Data shown:
◆ ◆ ◆ ◆ ◆

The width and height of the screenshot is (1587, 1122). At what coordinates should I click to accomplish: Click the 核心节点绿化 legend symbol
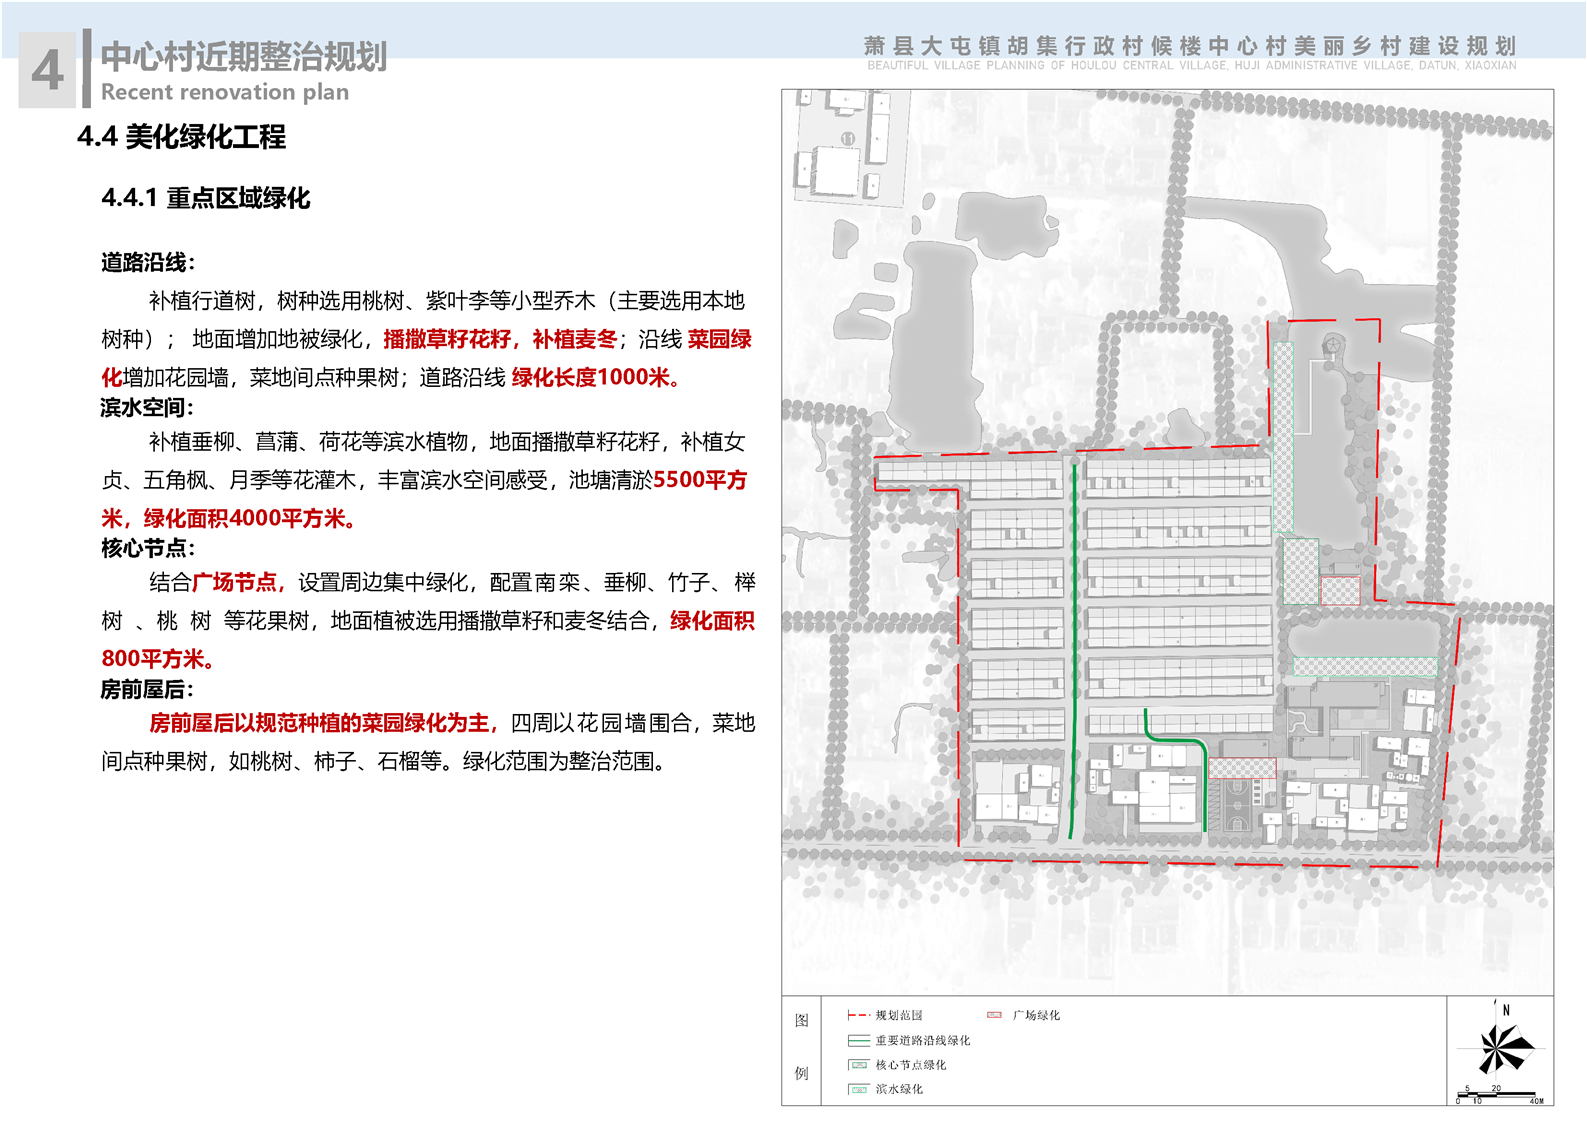point(858,1065)
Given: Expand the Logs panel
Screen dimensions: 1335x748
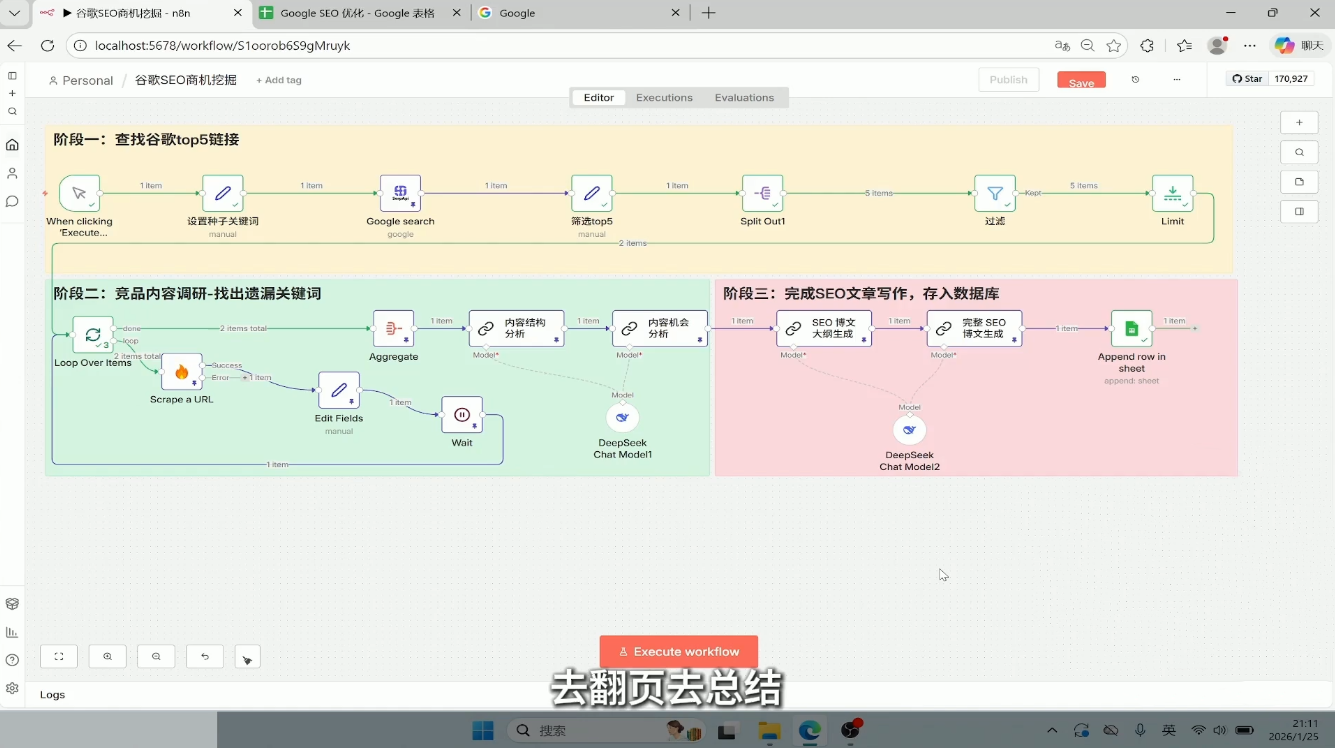Looking at the screenshot, I should pos(52,694).
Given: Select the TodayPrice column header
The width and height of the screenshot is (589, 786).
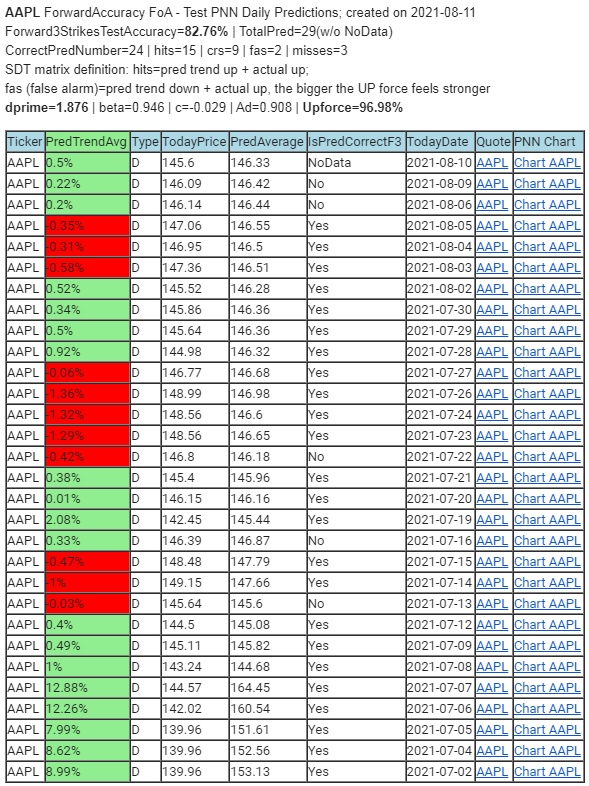Looking at the screenshot, I should click(x=194, y=142).
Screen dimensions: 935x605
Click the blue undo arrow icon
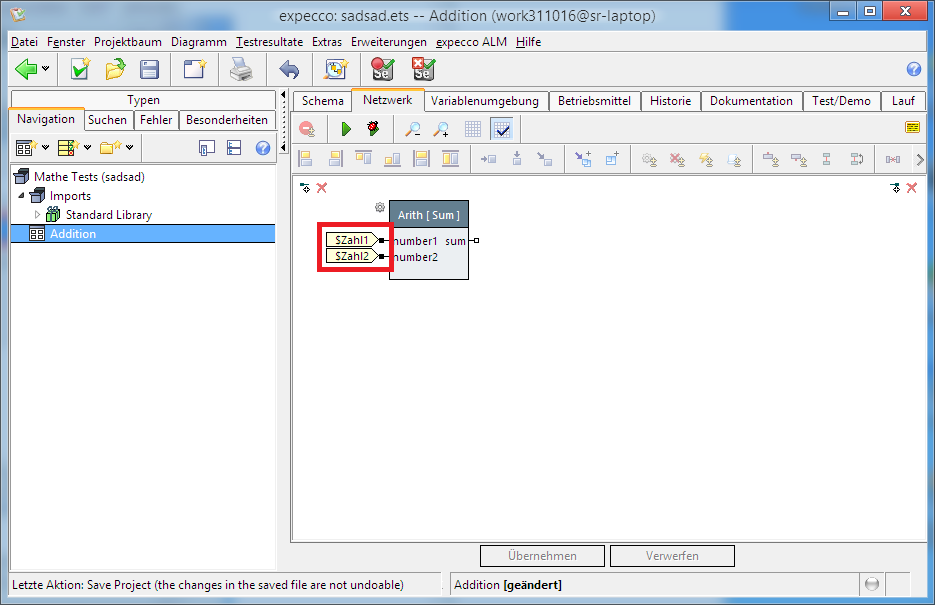[x=289, y=69]
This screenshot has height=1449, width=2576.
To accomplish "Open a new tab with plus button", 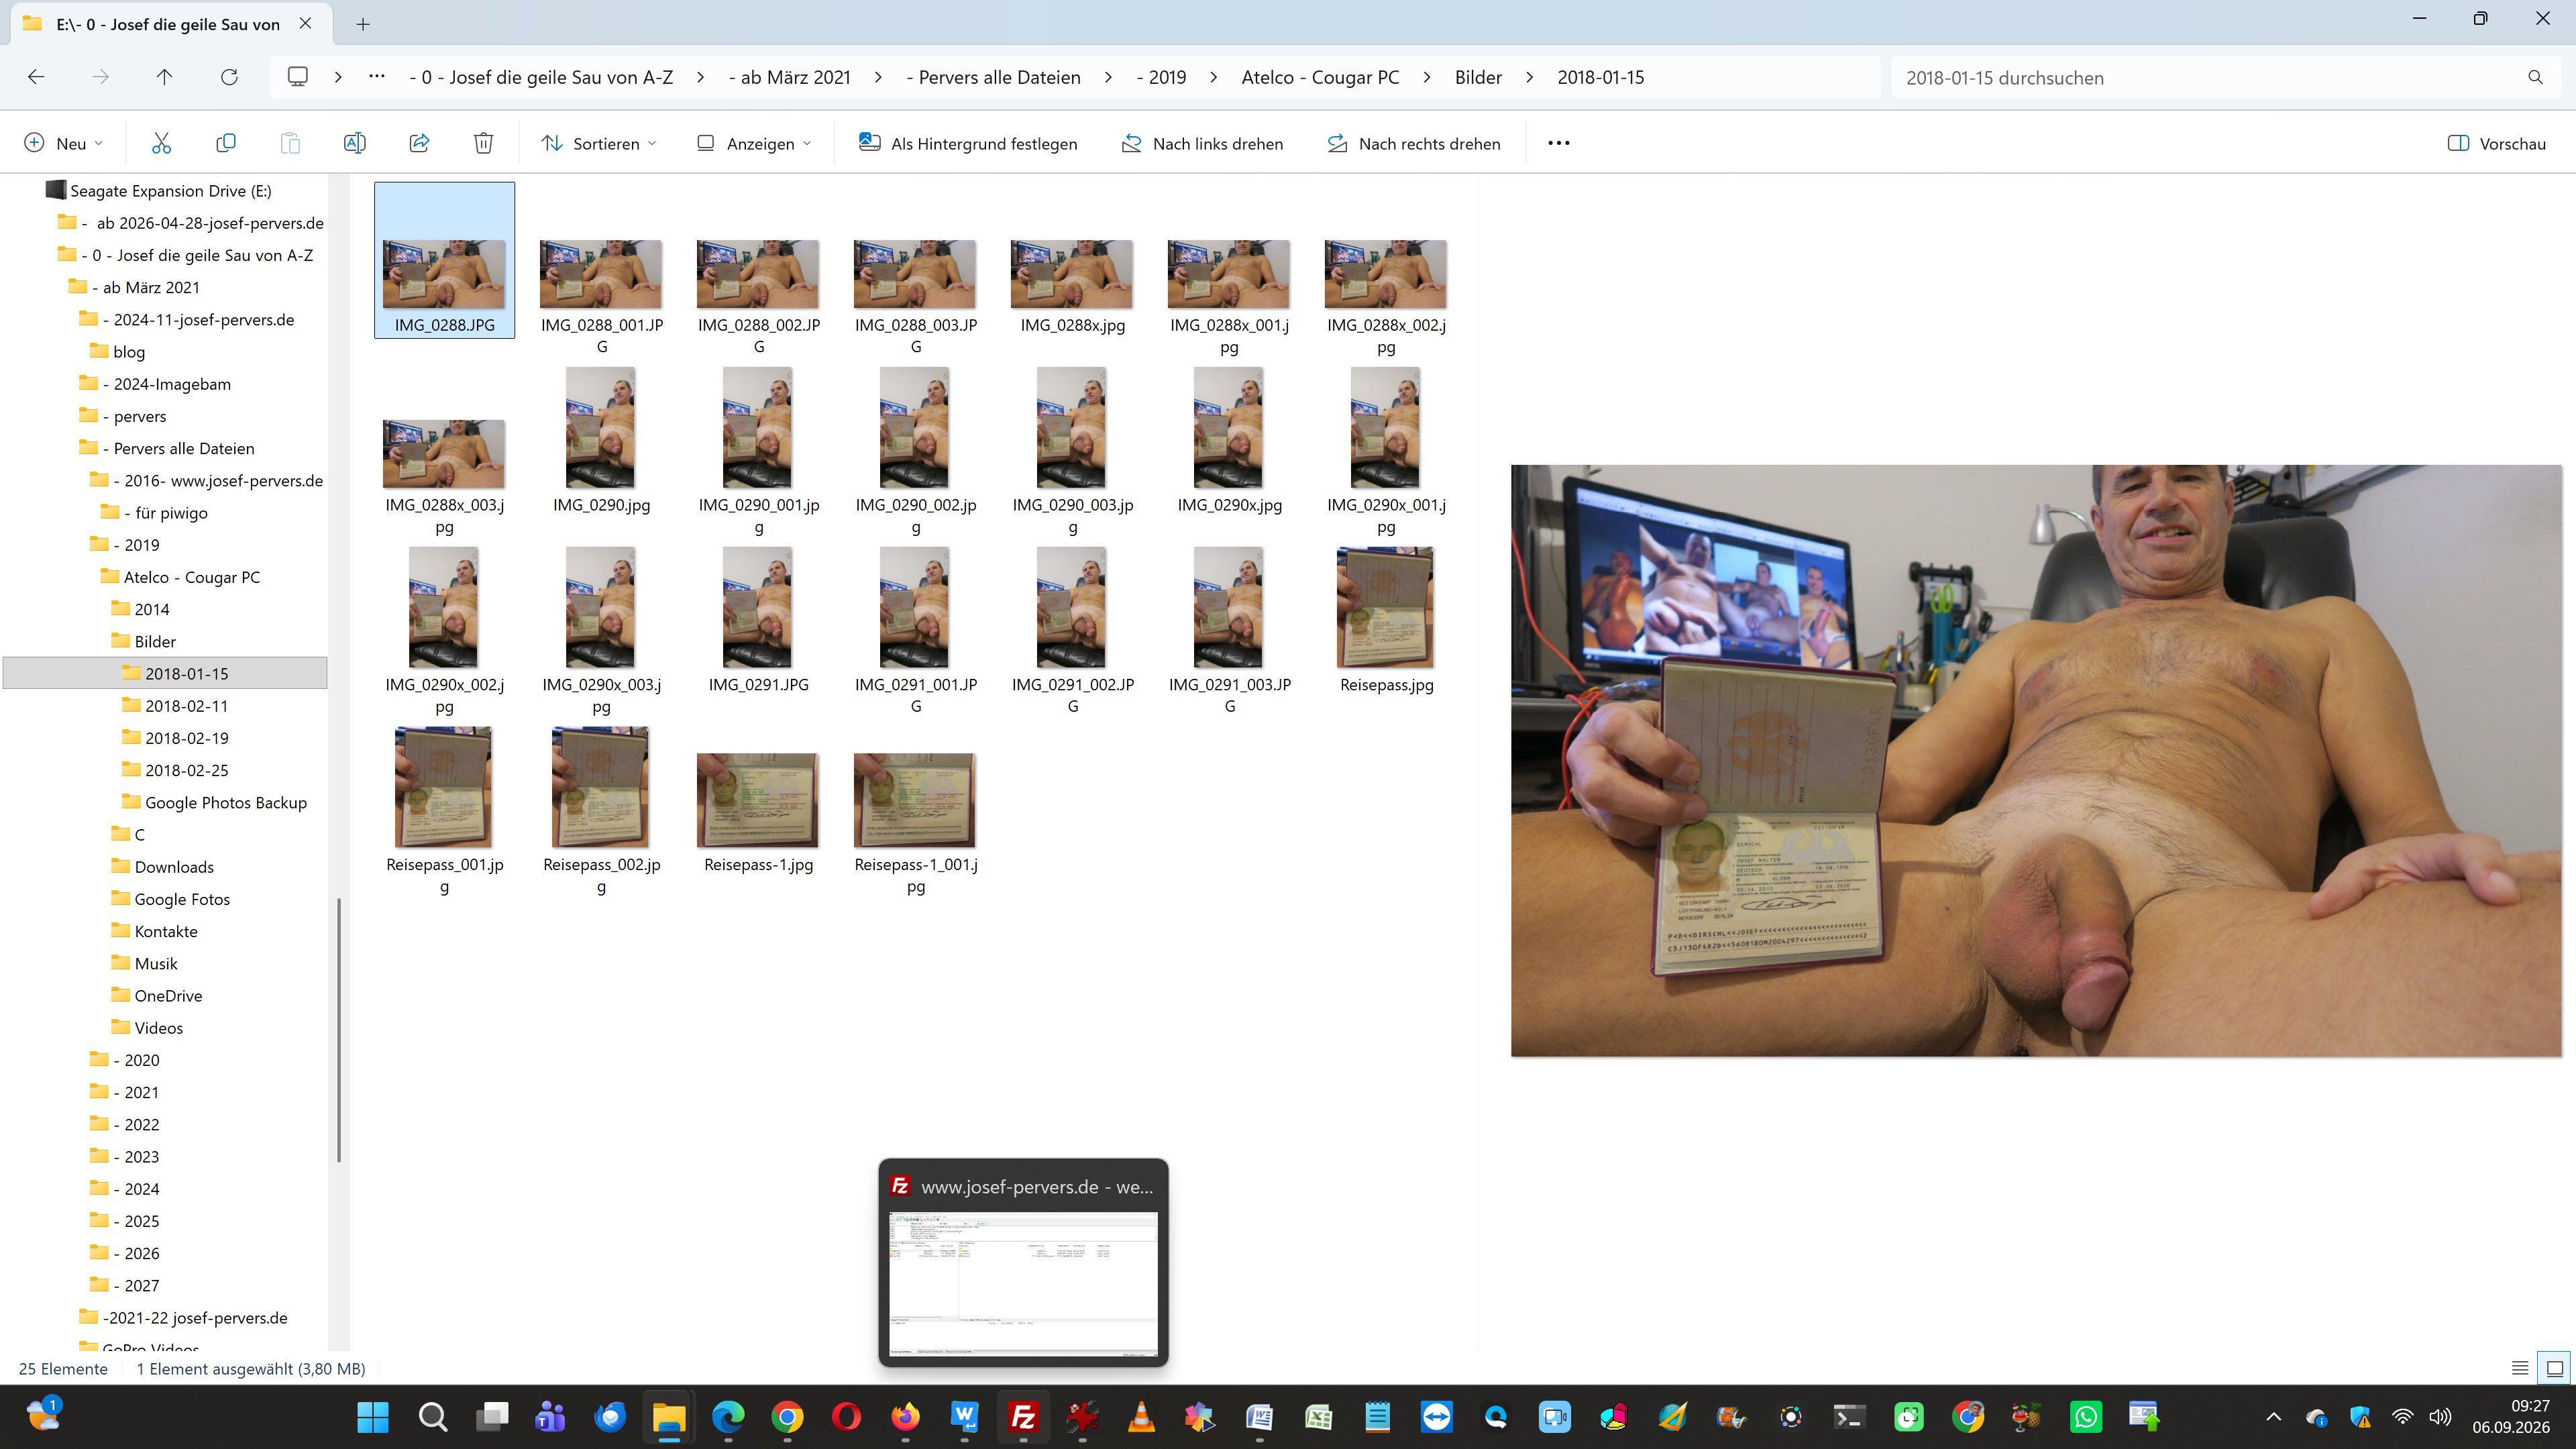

◆ ◆ ◆ ◆ ◆

Given instruction:
Please reproduce the listing above word for word, leaving out the pictures.

Result for this exercise:
The width and height of the screenshot is (1587, 1122). At what coordinates should I click to accomplish: Click the 核心节点绿化 legend symbol
point(858,1065)
Given: Expand the Logs panel
Screen dimensions: 1335x748
Looking at the screenshot, I should pos(52,694).
Given: Select the TodayPrice column header
The width and height of the screenshot is (589, 786).
Looking at the screenshot, I should click(x=194, y=142).
Screen dimensions: 935x605
Click the blue undo arrow icon
[x=289, y=69]
This screenshot has height=1449, width=2576.
To accomplish "Open a new tab with plus button", 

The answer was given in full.